EXERCISE DETAILS: Look below for the line containing "Image resolution: width=375, height=667."; from there, print each line exactly up to and including the line containing "[www.infor.com]", and stop.

Stored data entries:
=== Begin Enclosure ===

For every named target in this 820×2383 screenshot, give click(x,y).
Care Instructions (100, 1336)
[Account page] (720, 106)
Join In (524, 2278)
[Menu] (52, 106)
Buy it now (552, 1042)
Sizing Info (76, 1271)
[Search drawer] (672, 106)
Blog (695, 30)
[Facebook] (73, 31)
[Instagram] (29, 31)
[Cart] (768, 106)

=== End Enclosure ===
=== Begin Enclosure ===

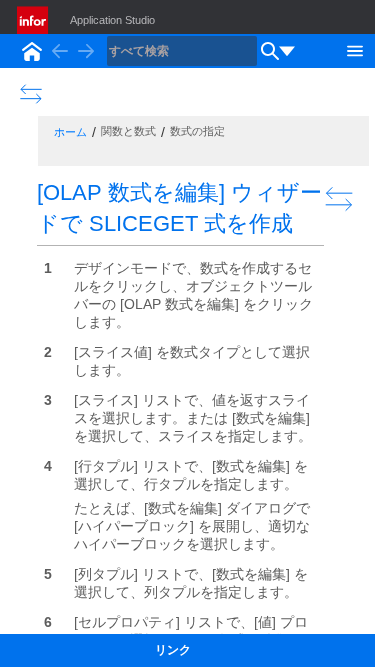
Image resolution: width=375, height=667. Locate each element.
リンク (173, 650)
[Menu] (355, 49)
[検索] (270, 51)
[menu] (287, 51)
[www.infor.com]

=== End Enclosure ===

ANSWER:
Image resolution: width=375, height=667. Locate each element.
リンク (173, 650)
[Menu] (355, 49)
[検索] (270, 51)
[menu] (287, 51)
[www.infor.com]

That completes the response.